The request:
Rewrite the listing below, changing "computer-use agent" to "desktop agent" everywhere it occurs and leaving every other line and character as it is.

- - - - -

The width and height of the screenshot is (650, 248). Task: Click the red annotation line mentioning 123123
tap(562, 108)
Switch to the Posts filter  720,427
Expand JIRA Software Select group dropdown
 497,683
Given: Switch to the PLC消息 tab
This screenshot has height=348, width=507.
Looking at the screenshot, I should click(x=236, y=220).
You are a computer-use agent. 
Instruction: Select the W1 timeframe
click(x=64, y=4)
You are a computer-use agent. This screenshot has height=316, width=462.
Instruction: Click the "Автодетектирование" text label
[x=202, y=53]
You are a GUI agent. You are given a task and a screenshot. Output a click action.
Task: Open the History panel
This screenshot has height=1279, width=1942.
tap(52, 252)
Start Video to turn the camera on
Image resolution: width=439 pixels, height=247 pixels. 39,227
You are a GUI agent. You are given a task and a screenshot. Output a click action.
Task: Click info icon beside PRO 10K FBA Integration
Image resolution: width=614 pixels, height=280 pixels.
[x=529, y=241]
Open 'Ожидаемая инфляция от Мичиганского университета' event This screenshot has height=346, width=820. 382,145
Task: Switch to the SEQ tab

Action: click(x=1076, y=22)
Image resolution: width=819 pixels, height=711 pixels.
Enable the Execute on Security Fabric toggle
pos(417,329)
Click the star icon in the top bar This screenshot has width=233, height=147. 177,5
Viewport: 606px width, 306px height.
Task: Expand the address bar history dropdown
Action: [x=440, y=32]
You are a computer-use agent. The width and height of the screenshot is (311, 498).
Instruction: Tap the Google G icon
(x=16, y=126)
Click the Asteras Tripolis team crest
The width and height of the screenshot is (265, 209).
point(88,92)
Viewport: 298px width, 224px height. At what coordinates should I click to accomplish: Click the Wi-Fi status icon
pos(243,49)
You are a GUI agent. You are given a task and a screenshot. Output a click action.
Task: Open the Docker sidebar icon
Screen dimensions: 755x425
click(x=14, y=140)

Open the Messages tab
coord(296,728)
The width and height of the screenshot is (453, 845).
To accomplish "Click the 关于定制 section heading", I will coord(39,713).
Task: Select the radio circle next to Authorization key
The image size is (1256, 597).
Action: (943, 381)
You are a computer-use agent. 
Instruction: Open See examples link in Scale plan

- - - - -

Exercise solution:
The width and height of the screenshot is (650, 248). Task: Click the red annotation line mentioning 123123
tap(562, 108)
Switch to the Posts filter  720,427
Expand JIRA Software Select group dropdown
 497,683
Given: Switch to the PLC消息 tab
This screenshot has height=348, width=507.
Looking at the screenshot, I should click(x=236, y=220).
You are a desktop agent. 
Instruction: Select the W1 timeframe
click(x=64, y=4)
You are a desktop agent. This screenshot has height=316, width=462.
Instruction: Click the "Автодетектирование" text label
[x=202, y=53]
You are a GUI agent. You are given a task and a screenshot. Output a click action.
Task: Open the History panel
This screenshot has height=1279, width=1942.
tap(52, 252)
Start Video to turn the camera on
Image resolution: width=439 pixels, height=247 pixels. 39,227
You are a GUI agent. You are given a task and a screenshot. Output a click action.
Task: Click info icon beside PRO 10K FBA Integration
Image resolution: width=614 pixels, height=280 pixels.
[x=529, y=241]
Open 'Ожидаемая инфляция от Мичиганского университета' event This screenshot has height=346, width=820. 382,145
Task: Switch to the SEQ tab

Action: click(x=1076, y=22)
Image resolution: width=819 pixels, height=711 pixels.
Enable the Execute on Security Fabric toggle
pos(417,329)
Click the star icon in the top bar This screenshot has width=233, height=147. 177,5
Viewport: 606px width, 306px height.
Task: Expand the address bar history dropdown
Action: [x=440, y=32]
You are a desktop agent. The width and height of the screenshot is (311, 498).
Instruction: Tap the Google G icon
(x=16, y=126)
Click the Asteras Tripolis team crest
The width and height of the screenshot is (265, 209).
point(88,92)
Viewport: 298px width, 224px height. At what coordinates should I click to accomplish: Click the Wi-Fi status icon
pos(243,49)
You are a GUI agent. You are given a task and a screenshot. Output a click action.
Task: Open the Docker sidebar icon
Screen dimensions: 755x425
click(x=14, y=140)

Open the Messages tab
coord(296,728)
The width and height of the screenshot is (453, 845).
To accomplish "Click the 关于定制 section heading", I will coord(39,713).
Task: Select the radio circle next to Authorization key
The image size is (1256, 597).
Action: (943, 381)
You are a desktop agent. 
Instruction: Open See examples link in Scale plan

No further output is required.